··· Text ···
Prof Brian Ripley wrote:
On Sun, 20 Feb 2005, Lorin Hochstein wrote:
Hello all,
(Apologies in advance if my terminology is incorrect, I'm relatively new to R and statistics).
I have data from a factorial design with two treatments (CRF-23), and I'm trying to compute treatment-contrast interactions through analysis of variance.
[snip]
Let's say I want to compute some contrasts on B and see if there is an interaction with A. I try to specify a matrix with the columns being the different contrasts on B:
contrasts.B <- matrix(c(1,-1,0,1,0,-1,0,1,-1),nrow=3)
There are only be two independent contrasts for a three-level factor, so you need to choose what you really want.
As it turns out, the contrasts I'm trying to compute are not independent. (This is just an exercise in a textbook...)
(I really want the result for each contrast separately, so should I be passing one vector as an argument to contrasts?)
I am not at all sure what you want to do. Here is one possibility
contrasts(B) <- contrasts.B[, 1:2] fit <- aov(score~A*B) summary(fit, split=list(B=1:2), expand.split = T)
··· Provided records ···
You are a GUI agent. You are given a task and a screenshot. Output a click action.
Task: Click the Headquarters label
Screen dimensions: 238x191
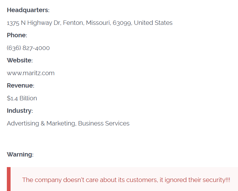pos(28,10)
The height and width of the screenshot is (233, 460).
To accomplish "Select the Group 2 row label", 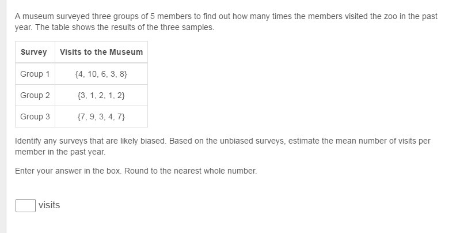I will pyautogui.click(x=35, y=95).
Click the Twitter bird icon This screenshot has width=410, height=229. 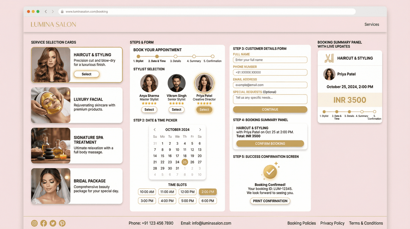point(53,223)
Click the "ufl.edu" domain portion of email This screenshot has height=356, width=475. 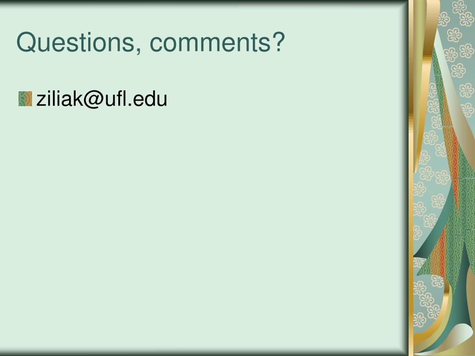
···
• **Stated exercise**: Copy the passage of the R forum thread starting at "Prof Brian Ripley" and ending at "contrasts.B <- matrix(c(1,-1,0,1,0,-1,0,1,-1),nrow=3)", word for word.

• **Solution**:
Prof Brian Ripley wrote:
On Sun, 20 Feb 2005, Lorin Hochstein wrote:
Hello all,
(Apologies in advance if my terminology is incorrect, I'm relatively new to R and statistics).
I have data from a factorial design with two treatments (CRF-23), and I'm trying to compute treatment-contrast interactions through analysis of variance.
[snip]
Let's say I want to compute some contrasts on B and see if there is an interaction with A. I try to specify a matrix with the columns being the different contrasts on B:
contrasts.B <- matrix(c(1,-1,0,1,0,-1,0,1,-1),nrow=3)